__WORK INSTRUCTION__
Copy the data below. Keep every line exactly as it is.

[Data extracted from a collection]

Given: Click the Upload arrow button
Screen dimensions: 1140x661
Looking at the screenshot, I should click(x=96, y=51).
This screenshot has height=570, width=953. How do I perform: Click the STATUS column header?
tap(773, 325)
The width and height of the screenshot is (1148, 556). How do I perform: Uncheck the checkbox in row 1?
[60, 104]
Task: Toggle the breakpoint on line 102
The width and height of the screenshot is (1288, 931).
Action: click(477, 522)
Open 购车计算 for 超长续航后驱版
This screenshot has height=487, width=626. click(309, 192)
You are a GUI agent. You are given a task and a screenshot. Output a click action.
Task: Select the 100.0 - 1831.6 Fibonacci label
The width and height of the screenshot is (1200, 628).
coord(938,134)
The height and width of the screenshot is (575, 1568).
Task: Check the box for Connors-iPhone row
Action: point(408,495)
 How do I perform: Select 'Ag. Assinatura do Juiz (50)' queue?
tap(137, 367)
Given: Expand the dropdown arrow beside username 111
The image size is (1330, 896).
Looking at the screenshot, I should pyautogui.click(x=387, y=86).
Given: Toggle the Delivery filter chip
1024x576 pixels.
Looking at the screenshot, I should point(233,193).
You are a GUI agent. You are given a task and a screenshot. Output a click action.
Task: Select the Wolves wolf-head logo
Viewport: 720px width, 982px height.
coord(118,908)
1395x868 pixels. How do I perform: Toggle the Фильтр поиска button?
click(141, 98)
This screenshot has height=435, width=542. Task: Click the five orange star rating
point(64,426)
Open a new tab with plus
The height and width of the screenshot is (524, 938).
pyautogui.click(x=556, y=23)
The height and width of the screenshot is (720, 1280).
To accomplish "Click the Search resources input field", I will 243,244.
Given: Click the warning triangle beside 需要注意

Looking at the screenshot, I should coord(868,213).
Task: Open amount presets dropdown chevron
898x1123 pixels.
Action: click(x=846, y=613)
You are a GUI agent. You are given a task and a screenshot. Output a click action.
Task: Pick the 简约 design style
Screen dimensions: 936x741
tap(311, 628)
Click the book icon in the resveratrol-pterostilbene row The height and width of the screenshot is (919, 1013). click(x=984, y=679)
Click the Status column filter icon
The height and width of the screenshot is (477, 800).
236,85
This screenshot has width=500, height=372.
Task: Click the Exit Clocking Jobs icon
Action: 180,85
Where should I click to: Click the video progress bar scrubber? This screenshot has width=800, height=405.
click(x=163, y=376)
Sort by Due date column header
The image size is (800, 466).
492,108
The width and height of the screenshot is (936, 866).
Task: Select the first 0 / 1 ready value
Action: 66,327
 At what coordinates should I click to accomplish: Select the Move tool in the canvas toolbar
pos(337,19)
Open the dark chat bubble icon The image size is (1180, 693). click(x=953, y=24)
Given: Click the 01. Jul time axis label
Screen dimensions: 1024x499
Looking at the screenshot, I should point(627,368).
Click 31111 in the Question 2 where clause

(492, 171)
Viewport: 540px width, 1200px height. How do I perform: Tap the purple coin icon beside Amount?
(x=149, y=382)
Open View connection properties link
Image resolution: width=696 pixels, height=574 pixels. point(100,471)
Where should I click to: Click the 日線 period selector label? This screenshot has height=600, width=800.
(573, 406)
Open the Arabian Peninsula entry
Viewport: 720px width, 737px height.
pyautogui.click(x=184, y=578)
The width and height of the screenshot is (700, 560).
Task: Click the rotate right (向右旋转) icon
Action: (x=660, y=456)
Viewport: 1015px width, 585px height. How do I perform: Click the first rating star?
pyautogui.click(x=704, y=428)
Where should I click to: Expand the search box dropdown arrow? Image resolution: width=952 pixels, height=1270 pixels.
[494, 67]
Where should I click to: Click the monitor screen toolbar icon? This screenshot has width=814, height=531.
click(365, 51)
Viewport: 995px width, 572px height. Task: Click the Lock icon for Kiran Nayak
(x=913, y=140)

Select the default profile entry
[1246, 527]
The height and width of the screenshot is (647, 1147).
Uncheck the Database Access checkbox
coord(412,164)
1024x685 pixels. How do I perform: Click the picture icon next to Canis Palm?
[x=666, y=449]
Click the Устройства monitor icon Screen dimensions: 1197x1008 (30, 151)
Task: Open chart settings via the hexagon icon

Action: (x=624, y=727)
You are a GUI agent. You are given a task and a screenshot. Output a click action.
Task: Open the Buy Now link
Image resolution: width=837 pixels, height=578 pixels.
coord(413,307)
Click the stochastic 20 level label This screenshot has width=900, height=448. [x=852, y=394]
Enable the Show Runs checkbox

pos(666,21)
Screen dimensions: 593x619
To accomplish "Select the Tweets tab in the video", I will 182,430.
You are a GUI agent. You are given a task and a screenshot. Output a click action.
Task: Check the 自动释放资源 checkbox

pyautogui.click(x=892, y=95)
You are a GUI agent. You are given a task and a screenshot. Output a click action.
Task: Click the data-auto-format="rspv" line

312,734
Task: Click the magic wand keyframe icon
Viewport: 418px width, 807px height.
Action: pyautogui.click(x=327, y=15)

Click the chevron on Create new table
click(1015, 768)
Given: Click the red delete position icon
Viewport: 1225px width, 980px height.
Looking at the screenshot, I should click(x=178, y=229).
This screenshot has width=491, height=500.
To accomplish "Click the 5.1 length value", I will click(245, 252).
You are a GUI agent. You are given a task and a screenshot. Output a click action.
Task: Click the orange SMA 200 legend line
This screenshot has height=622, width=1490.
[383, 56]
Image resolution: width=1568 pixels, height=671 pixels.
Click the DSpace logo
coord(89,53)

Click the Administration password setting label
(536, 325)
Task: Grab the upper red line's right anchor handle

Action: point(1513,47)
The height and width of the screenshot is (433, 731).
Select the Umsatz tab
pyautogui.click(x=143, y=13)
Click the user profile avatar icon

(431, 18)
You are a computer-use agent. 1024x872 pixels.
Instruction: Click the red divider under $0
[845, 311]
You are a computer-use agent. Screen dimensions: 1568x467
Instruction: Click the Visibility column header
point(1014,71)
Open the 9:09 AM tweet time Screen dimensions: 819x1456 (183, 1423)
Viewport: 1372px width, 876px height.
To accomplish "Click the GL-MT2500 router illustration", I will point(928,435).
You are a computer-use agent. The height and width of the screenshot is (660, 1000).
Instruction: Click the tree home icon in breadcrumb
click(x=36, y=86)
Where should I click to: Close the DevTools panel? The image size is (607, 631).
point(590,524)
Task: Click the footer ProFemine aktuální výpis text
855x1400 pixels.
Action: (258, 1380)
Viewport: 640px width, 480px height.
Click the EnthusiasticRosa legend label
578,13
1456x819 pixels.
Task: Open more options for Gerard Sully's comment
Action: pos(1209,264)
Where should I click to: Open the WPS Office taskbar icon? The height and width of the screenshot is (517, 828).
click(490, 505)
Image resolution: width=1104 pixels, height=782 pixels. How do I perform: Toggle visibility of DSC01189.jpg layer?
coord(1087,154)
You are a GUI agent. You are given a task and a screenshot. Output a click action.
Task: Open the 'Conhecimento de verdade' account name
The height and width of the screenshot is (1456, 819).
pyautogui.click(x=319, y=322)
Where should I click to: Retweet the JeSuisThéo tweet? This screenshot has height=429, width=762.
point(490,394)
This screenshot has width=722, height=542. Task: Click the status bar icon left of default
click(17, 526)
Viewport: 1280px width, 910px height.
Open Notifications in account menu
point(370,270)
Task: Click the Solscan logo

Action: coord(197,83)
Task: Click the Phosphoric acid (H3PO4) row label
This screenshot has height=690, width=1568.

__SOLUTION TO THE EXERCISE__
Given: Click the Upload arrow button
Screen dimensions: 1140x661
Looking at the screenshot, I should click(x=96, y=51).
This screenshot has height=570, width=953. How do I perform: Click the STATUS column header?
tap(773, 325)
The width and height of the screenshot is (1148, 556). How do I perform: Uncheck the checkbox in row 1?
[60, 104]
Task: Toggle the breakpoint on line 102
The width and height of the screenshot is (1288, 931).
Action: click(477, 522)
Open 购车计算 for 超长续航后驱版
This screenshot has height=487, width=626. click(309, 192)
You are a GUI agent. You are given a task and a screenshot. Output a click action.
Task: Select the 100.0 - 1831.6 Fibonacci label
The width and height of the screenshot is (1200, 628).
coord(938,134)
The height and width of the screenshot is (575, 1568).
Task: Check the box for Connors-iPhone row
Action: point(408,495)
 How do I perform: Select 'Ag. Assinatura do Juiz (50)' queue?
tap(137, 367)
Given: Expand the dropdown arrow beside username 111
The image size is (1330, 896).
Looking at the screenshot, I should pyautogui.click(x=387, y=86).
Given: Toggle the Delivery filter chip
1024x576 pixels.
Looking at the screenshot, I should point(233,193).
You are a GUI agent. You are given a task and a screenshot. Output a click action.
Task: Select the Wolves wolf-head logo
Viewport: 720px width, 982px height.
coord(118,908)
1395x868 pixels. How do I perform: Toggle the Фильтр поиска button?
click(141, 98)
This screenshot has height=435, width=542. Task: Click the five orange star rating
point(64,426)
Open a new tab with plus
The height and width of the screenshot is (524, 938).
pyautogui.click(x=556, y=23)
The height and width of the screenshot is (720, 1280).
To accomplish "Click the Search resources input field", I will 243,244.
Given: Click the warning triangle beside 需要注意

Looking at the screenshot, I should coord(868,213).
Task: Open amount presets dropdown chevron
898x1123 pixels.
Action: click(x=846, y=613)
You are a GUI agent. You are given a task and a screenshot. Output a click action.
Task: Pick the 简约 design style
Screen dimensions: 936x741
tap(311, 628)
Click the book icon in the resveratrol-pterostilbene row The height and width of the screenshot is (919, 1013). click(x=984, y=679)
Click the Status column filter icon
The height and width of the screenshot is (477, 800).
236,85
This screenshot has width=500, height=372.
Task: Click the Exit Clocking Jobs icon
Action: 180,85
Where should I click to: Click the video progress bar scrubber? This screenshot has width=800, height=405.
click(x=163, y=376)
Sort by Due date column header
The image size is (800, 466).
492,108
The width and height of the screenshot is (936, 866).
Task: Select the first 0 / 1 ready value
Action: 66,327
 At what coordinates should I click to accomplish: Select the Move tool in the canvas toolbar
pos(337,19)
Open the dark chat bubble icon The image size is (1180, 693). click(x=953, y=24)
Given: Click the 01. Jul time axis label
Screen dimensions: 1024x499
Looking at the screenshot, I should point(627,368).
Click 31111 in the Question 2 where clause

(492, 171)
Viewport: 540px width, 1200px height. How do I perform: Tap the purple coin icon beside Amount?
(x=149, y=382)
Open View connection properties link
Image resolution: width=696 pixels, height=574 pixels. point(100,471)
Where should I click to: Click the 日線 period selector label? This screenshot has height=600, width=800.
(573, 406)
Open the Arabian Peninsula entry
Viewport: 720px width, 737px height.
pyautogui.click(x=184, y=578)
The width and height of the screenshot is (700, 560).
Task: Click the rotate right (向右旋转) icon
Action: (x=660, y=456)
Viewport: 1015px width, 585px height. How do I perform: Click the first rating star?
pyautogui.click(x=704, y=428)
Where should I click to: Expand the search box dropdown arrow? Image resolution: width=952 pixels, height=1270 pixels.
[494, 67]
Where should I click to: Click the monitor screen toolbar icon? This screenshot has width=814, height=531.
click(365, 51)
Viewport: 995px width, 572px height. Task: Click the Lock icon for Kiran Nayak
(x=913, y=140)

Select the default profile entry
[1246, 527]
The height and width of the screenshot is (647, 1147).
Uncheck the Database Access checkbox
coord(412,164)
1024x685 pixels. How do I perform: Click the picture icon next to Canis Palm?
[x=666, y=449]
Click the Устройства monitor icon Screen dimensions: 1197x1008 (30, 151)
Task: Open chart settings via the hexagon icon

Action: (x=624, y=727)
You are a GUI agent. You are given a task and a screenshot. Output a click action.
Task: Open the Buy Now link
Image resolution: width=837 pixels, height=578 pixels.
coord(413,307)
Click the stochastic 20 level label This screenshot has width=900, height=448. [x=852, y=394]
Enable the Show Runs checkbox

pos(666,21)
Screen dimensions: 593x619
To accomplish "Select the Tweets tab in the video", I will 182,430.
You are a GUI agent. You are given a task and a screenshot. Output a click action.
Task: Check the 自动释放资源 checkbox

pyautogui.click(x=892, y=95)
You are a GUI agent. You are given a task and a screenshot. Output a click action.
Task: Click the data-auto-format="rspv" line

312,734
Task: Click the magic wand keyframe icon
Viewport: 418px width, 807px height.
Action: pyautogui.click(x=327, y=15)

Click the chevron on Create new table
click(1015, 768)
Given: Click the red delete position icon
Viewport: 1225px width, 980px height.
Looking at the screenshot, I should click(x=178, y=229).
This screenshot has width=491, height=500.
To accomplish "Click the 5.1 length value", I will click(245, 252).
You are a GUI agent. You are given a task and a screenshot. Output a click action.
Task: Click the orange SMA 200 legend line
This screenshot has height=622, width=1490.
[383, 56]
Image resolution: width=1568 pixels, height=671 pixels.
Click the DSpace logo
coord(89,53)

Click the Administration password setting label
(536, 325)
Task: Grab the upper red line's right anchor handle

Action: point(1513,47)
The height and width of the screenshot is (433, 731).
Select the Umsatz tab
pyautogui.click(x=143, y=13)
Click the user profile avatar icon

(431, 18)
You are a computer-use agent. 1024x872 pixels.
Instruction: Click the red divider under $0
[845, 311]
You are a computer-use agent. Screen dimensions: 1568x467
Instruction: Click the Visibility column header
point(1014,71)
Open the 9:09 AM tweet time Screen dimensions: 819x1456 (183, 1423)
Viewport: 1372px width, 876px height.
To accomplish "Click the GL-MT2500 router illustration", I will point(928,435).
You are a computer-use agent. The height and width of the screenshot is (660, 1000).
Instruction: Click the tree home icon in breadcrumb
click(x=36, y=86)
Where should I click to: Close the DevTools panel? The image size is (607, 631).
point(590,524)
Task: Click the footer ProFemine aktuální výpis text
855x1400 pixels.
Action: (258, 1380)
Viewport: 640px width, 480px height.
Click the EnthusiasticRosa legend label
578,13
1456x819 pixels.
Task: Open more options for Gerard Sully's comment
Action: pos(1209,264)
Where should I click to: Open the WPS Office taskbar icon? The height and width of the screenshot is (517, 828).
click(490, 505)
Image resolution: width=1104 pixels, height=782 pixels. How do I perform: Toggle visibility of DSC01189.jpg layer?
coord(1087,154)
You are a GUI agent. You are given a task and a screenshot. Output a click action.
Task: Open the 'Conhecimento de verdade' account name
The height and width of the screenshot is (1456, 819).
pyautogui.click(x=319, y=322)
Where should I click to: Retweet the JeSuisThéo tweet? This screenshot has height=429, width=762.
point(490,394)
This screenshot has width=722, height=542. Task: Click the status bar icon left of default
click(17, 526)
Viewport: 1280px width, 910px height.
Open Notifications in account menu
point(370,270)
Task: Click the Solscan logo

Action: coord(197,83)
Task: Click the Phosphoric acid (H3PO4) row label
This screenshot has height=690, width=1568.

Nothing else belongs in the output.